** Opening Records block **
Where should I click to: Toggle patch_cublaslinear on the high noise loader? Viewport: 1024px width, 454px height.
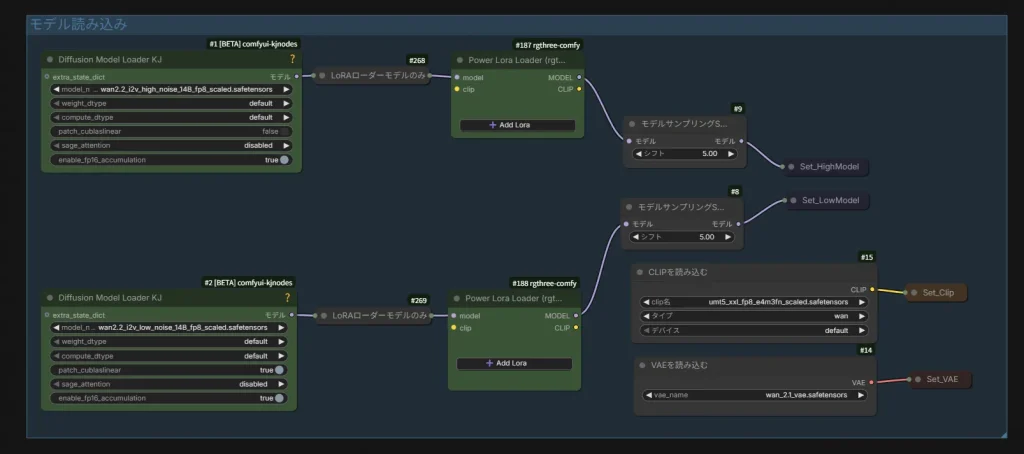[x=283, y=131]
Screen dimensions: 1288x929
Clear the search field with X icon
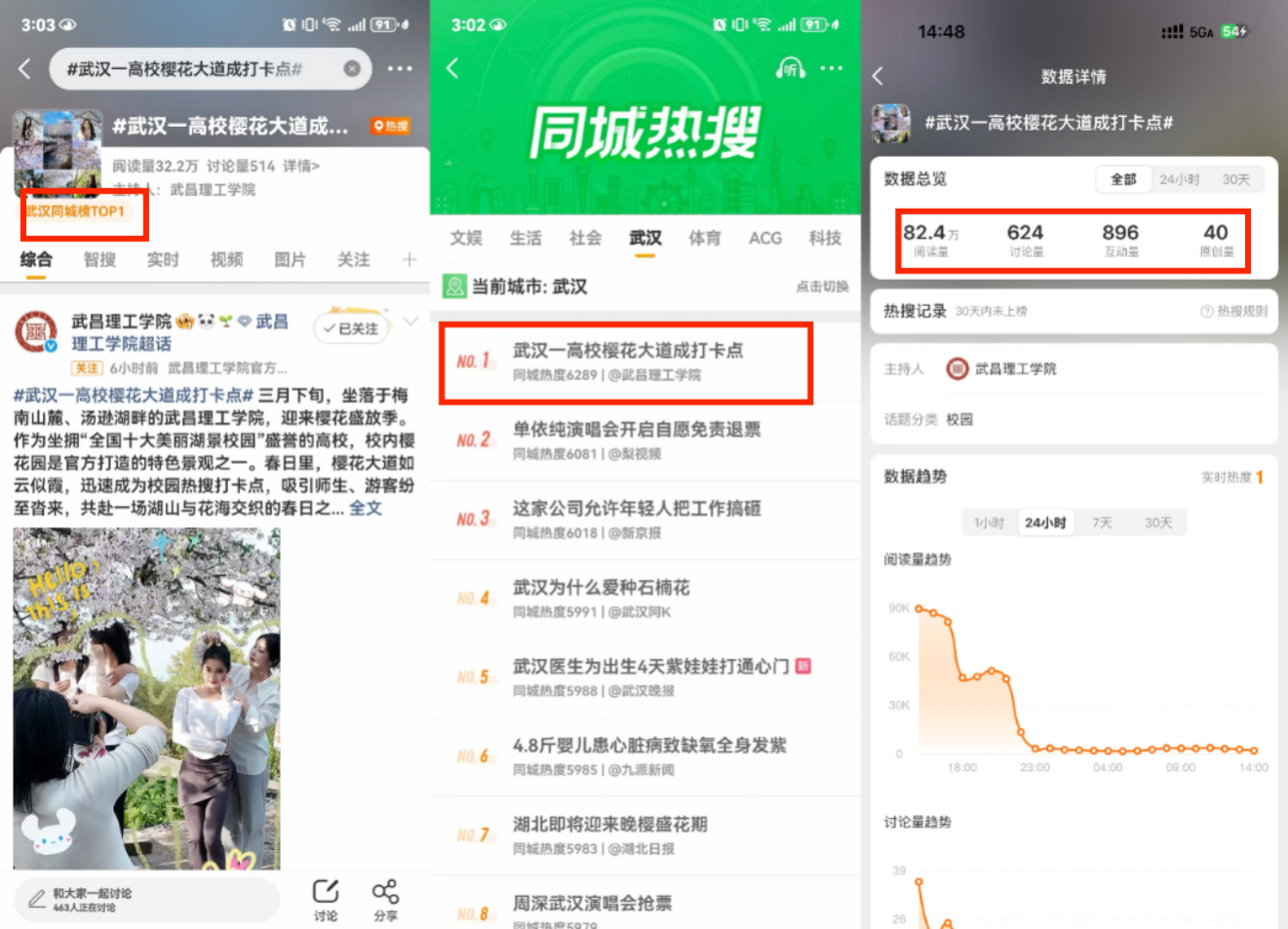[352, 68]
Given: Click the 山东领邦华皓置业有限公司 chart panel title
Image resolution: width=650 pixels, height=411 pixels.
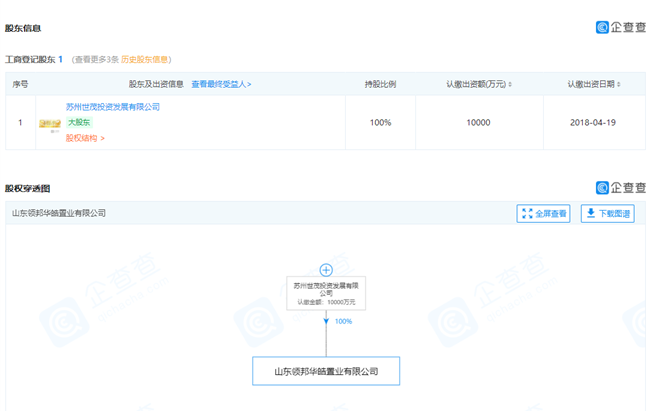Looking at the screenshot, I should click(x=58, y=213).
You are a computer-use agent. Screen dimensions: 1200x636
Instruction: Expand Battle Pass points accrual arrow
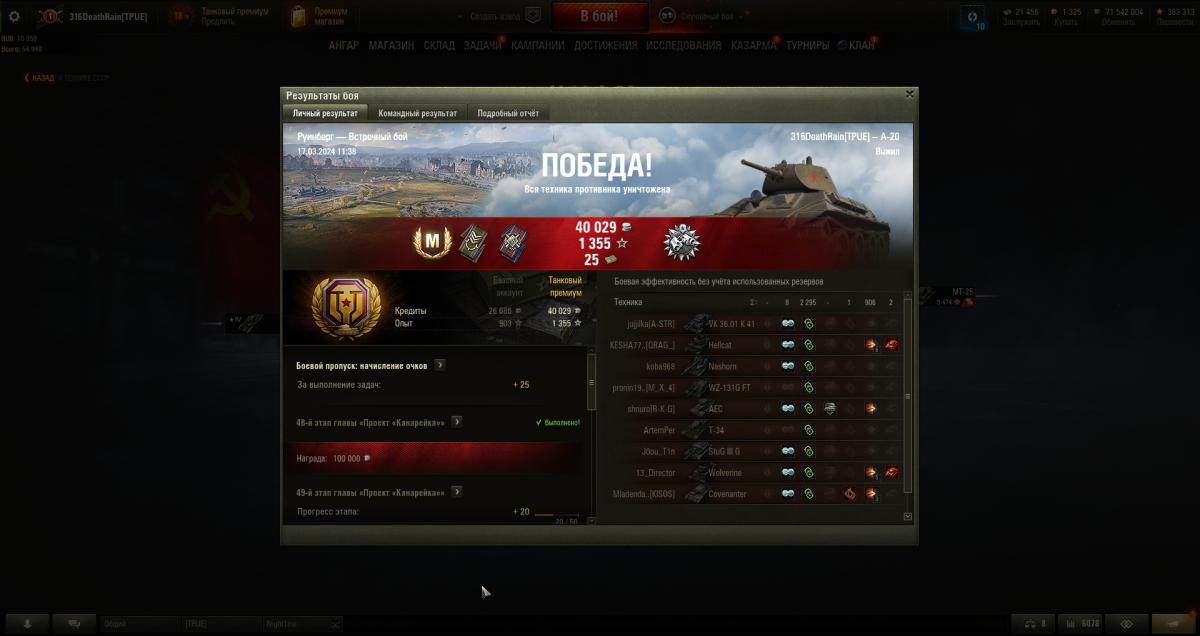pos(440,365)
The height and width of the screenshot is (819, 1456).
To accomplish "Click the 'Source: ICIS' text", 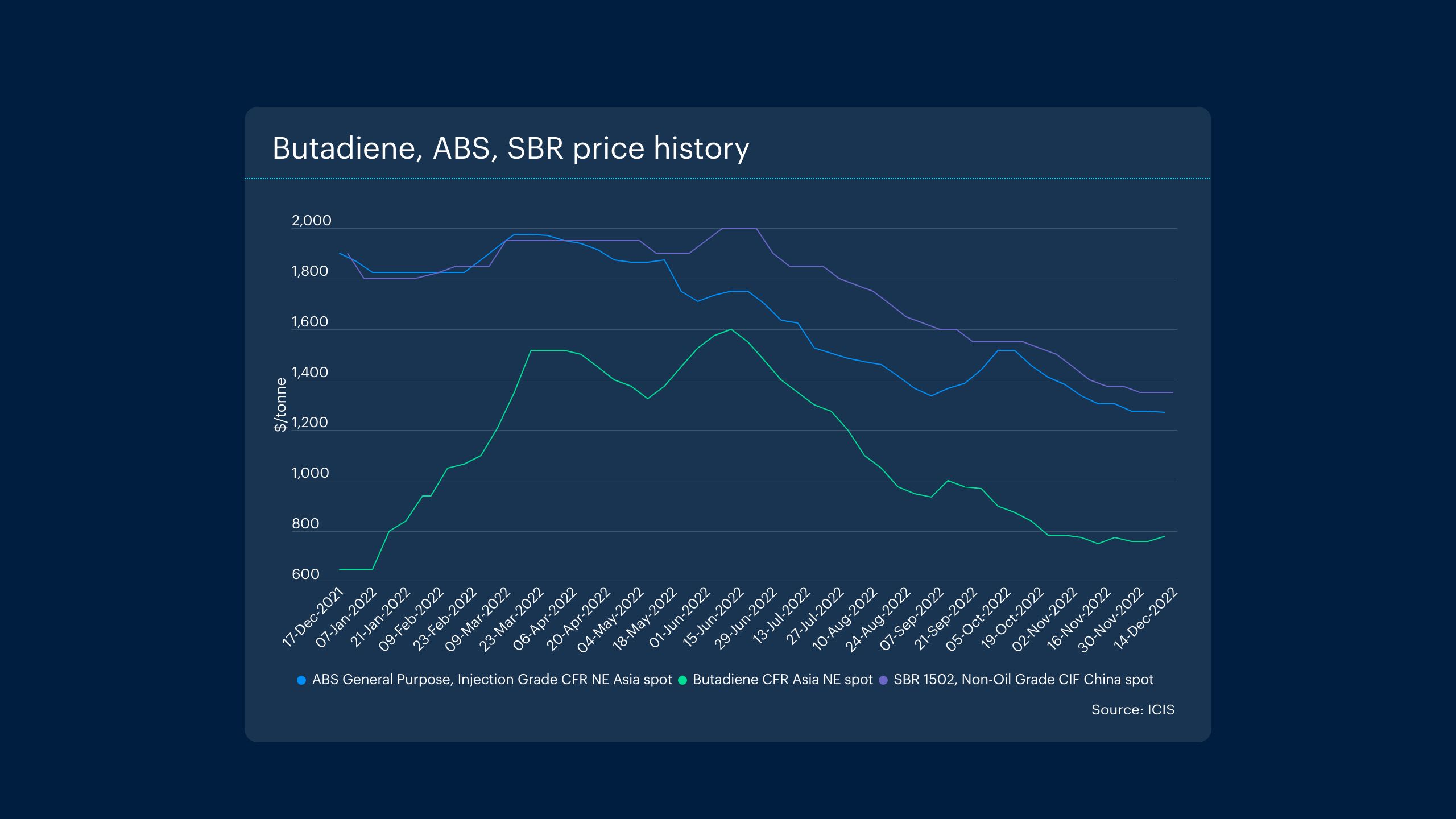I will 1132,710.
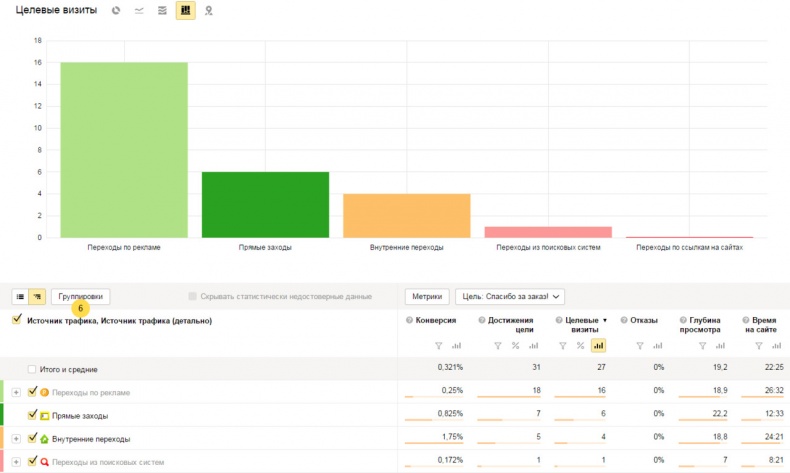Toggle the Итого и средние checkbox
Image resolution: width=790 pixels, height=473 pixels.
33,369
** Closing Records block **
Your assignment: The response should hold only an exact retyping of the lines from the beginning of the data through the line containing "Given: Click the", both ends kept, pictures omitted.

Solution to the exercise:
Where should I click to: Toggle patch_cublaslinear on the high noise loader? Viewport: 1024px width, 454px height.
[x=283, y=131]
Screen dimensions: 1288x929
Clear the search field with X icon
[352, 68]
Given: Click the 山东领邦华皓置业有限公司 chart panel title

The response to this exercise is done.